I've tested the patches by running blockdev-wipe, they are looking good. I haven't tried to build the installer with the new block-dev wipe, though, and therefore would appreciate further testing and/or code review.

Even with the latest version of blockdev-wipe, I'm still seeing ~20% improvement by setting min_speed to zero. Yet, I'd suggest to hold back the speedlimit patch because I'd expect similar gains for the package installation phase. Thus I believe that it makes more sense to set speed_limit_min to zero during the startup of the debian installer. Could someone please advise me as to where that would fit in best?

Cheers,
Thiemo


#5    blockdev-wipe: Set blocksize to 512k
   
    This should be large enough to avoid excessive system call
    overhead and small enough to prevent problems on systems with
    very little RAM.

#4    blockdev-wipe: Sync at most once per second
   
    Don't open output devices with O_SYNC, instead sync manually
    every time the progress indicator is updated, but not more
    often than once per second.  This yields performance gains
    of up to factor 10 in setups with dm-crypt on dm-raid.
 
    Note: Seven years ago, O_SYNC was added to fix OOM issues
    (cf. bug #381135), however it is believed that this problem
    has been addressed in the kernel by now.

#3    blockdev-wipe: Allocate buffer from heap instead of stack
   
    This allows to use buffers larger than 8M, also it fails more
    gracefully in case the memory can't be allocated.

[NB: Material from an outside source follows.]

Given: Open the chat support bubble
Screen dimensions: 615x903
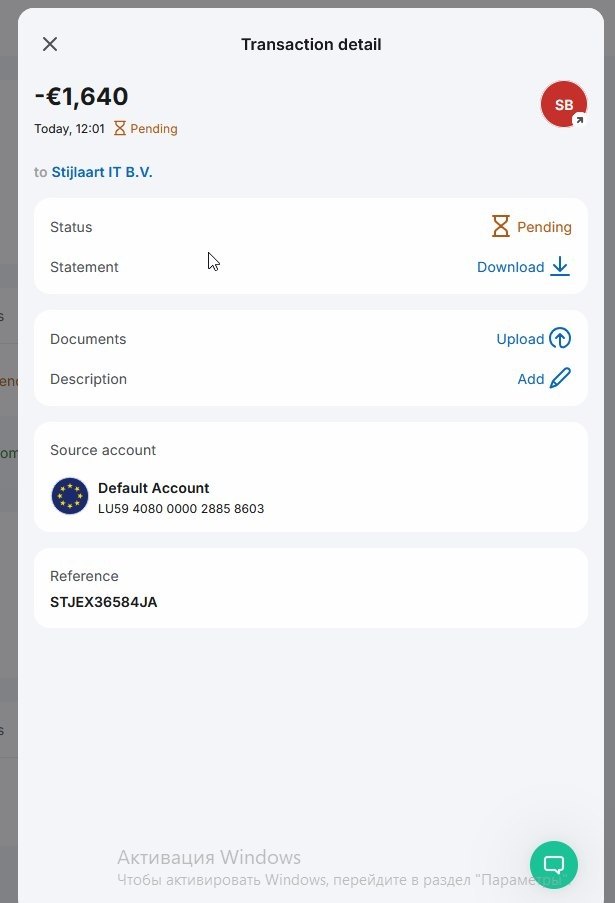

#2    blockdev-wipe: Reduce progress indicator granularity to 1/1000




On Sun, Sep 15, 2013 at 12:31 AM, Ben Hutchings <ben@decadent.org.uk> wrote:
On Sat, 2013-09-14 at 23:33 +0200, Thiemo Nagel wrote:
[...]
> What I take away from this:  For optimal performance, the frequency of
> syncs should be kept low, probably well below 50 Hz, ideally as low as
> possible.  I'd be in favour of removing them altogether, but there
> were some OOM issues seven years ago that were fixed by adding them.
> Does anybody know whether bug 381135 still applies with today's
> kernels?

I believe Linux will throttle writing processes so that the size of
buffered writes doesn't keep growing.  And I have never seen problems
when wiping disks with dd (I disposed of a whole bunch of old disks
recently) without periodic sync'ing.

However, the size of buffered writes can still grow quite large, which
will limit the accuracy of a progress display.  So I would suggest you
sync whenever you're about to indicate progress, but also increase the
granularity of progress (65536 steps is ridiculous) so that doesn't
happen too often.

> In any case, I'd suggest to go at least for 1M block size, even if
> just to reduce the amount of system calls.
[...]

It looks like 1 MB is just about enough to maximise throughput, and this
matches my memory.

Ben.

--
Ben Hutchings
If at first you don't succeed, you're doing about average.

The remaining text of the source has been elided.